3-Wheeled Mower Kicks Grass Out Both Sides

"I designed this 3-wheeled 6-ft. ditch mower so it would float over the uneven contours of our yard," says Jack Zulkoskey, Prince Albert, Sask.

"I built the power unit from scratch, using 2-in. square tubing for the frame. It's fitted with a Wisconsin 4-cyl. air-cooled engine that's mounted behind and below the driver. It connects up to a variable-speed, belt-driven transmission salvaged from a swather. The transmission is controlled by a lever up front. I used a cone clutch connected hydraulically to the clutch pedal. I also used a 3-speed transmission salvaged from a small car for forward and reverse gears. A differential from a Toyota car drives the axle. The front axle is fitted with a pair of wide 23 by 9.5 by 12-in. tires while the rear is equipped with a single 22.5 by 7.5 by 12-in. tire for steering. A Toyota steering wheel connects to the rear wheel by cable and roller chain. The steering wheel and its shaft lift out easily when getting on or off the mower.

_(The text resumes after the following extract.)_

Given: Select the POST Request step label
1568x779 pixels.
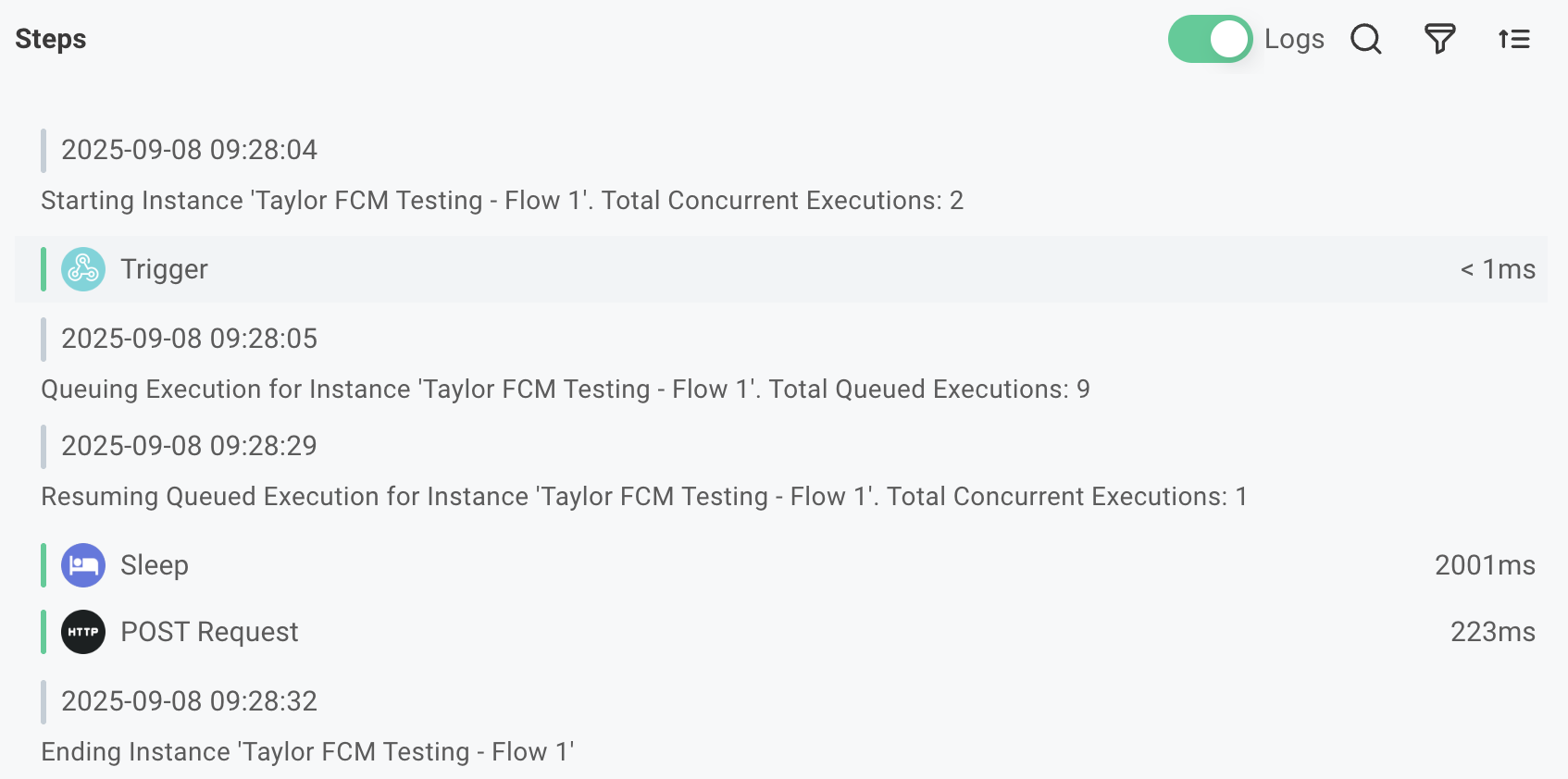Looking at the screenshot, I should 209,632.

"I built the deck in three parts -- a 32-in. center section with two 20-in. outer sections. The two 20-in. sections are able to flex up and down to flow with the contours of the lawn. They can also be raised up 90 degrees for transport or storage. The four spindles used are each belt-driven from two jack shafts, one on each side, and their rotation is such that grass is discharged from both sides of the mower, which works very well.

"All power is transmitted on the deck by belts. No gearboxes are used. Because of this, the belts that drive the spindles are twisted 90 degrees and special idlers are required, which was a bit complicated to set up. It seems like the belts will last about a season, which I don't think is too bad.

"This mower is comfortable, powerful, maneuverable and very easy to operate. Makes quick work of mowing the lawn and does the work of mowers that cost thousands of dollars."